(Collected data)
++++++++++++++++++++
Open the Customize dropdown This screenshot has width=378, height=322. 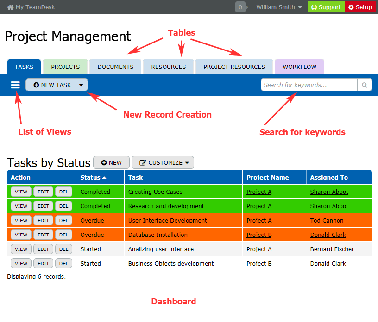(163, 162)
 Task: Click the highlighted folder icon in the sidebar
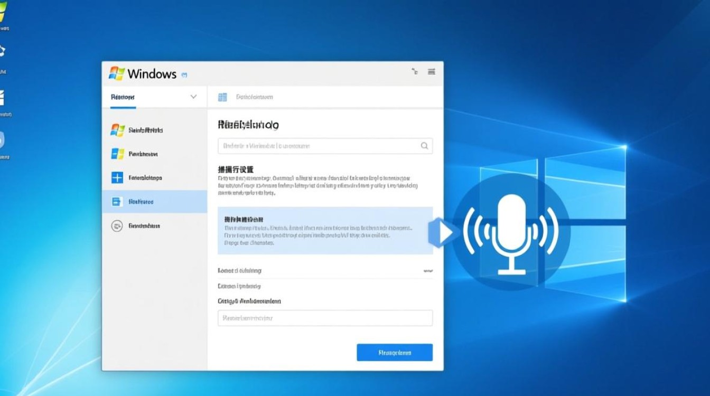click(x=118, y=201)
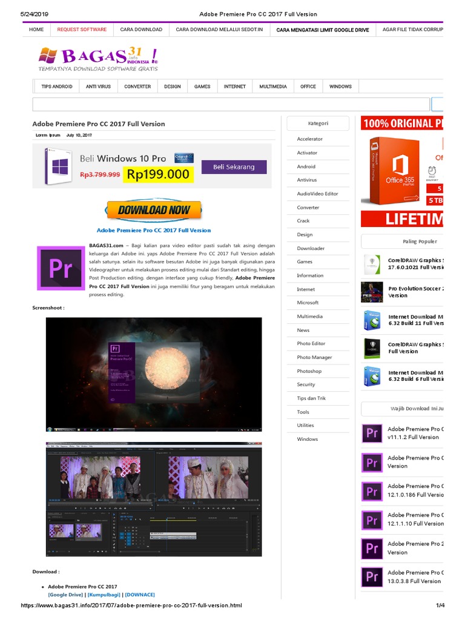This screenshot has height=620, width=465.
Task: Select the TIPS ANDROID category tab
Action: pyautogui.click(x=57, y=87)
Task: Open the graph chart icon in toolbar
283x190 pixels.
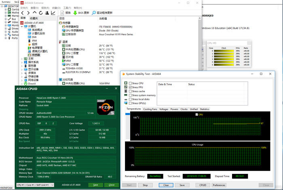Action: (x=53, y=13)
++++++++++++++++++++
[Problem statement]
Print exactly, with no pictures, the lines above from the one that holds "Task: Click the" through the one that holds "Task: Open the graph chart icon in toolbar", both of them included.

[Exercise result]
 Task: Click the highlighted folder icon in the sidebar
click(x=118, y=201)
This screenshot has height=620, width=465.
Task: Select the TIPS ANDROID category tab
Action: pyautogui.click(x=57, y=87)
Task: Open the graph chart icon in toolbar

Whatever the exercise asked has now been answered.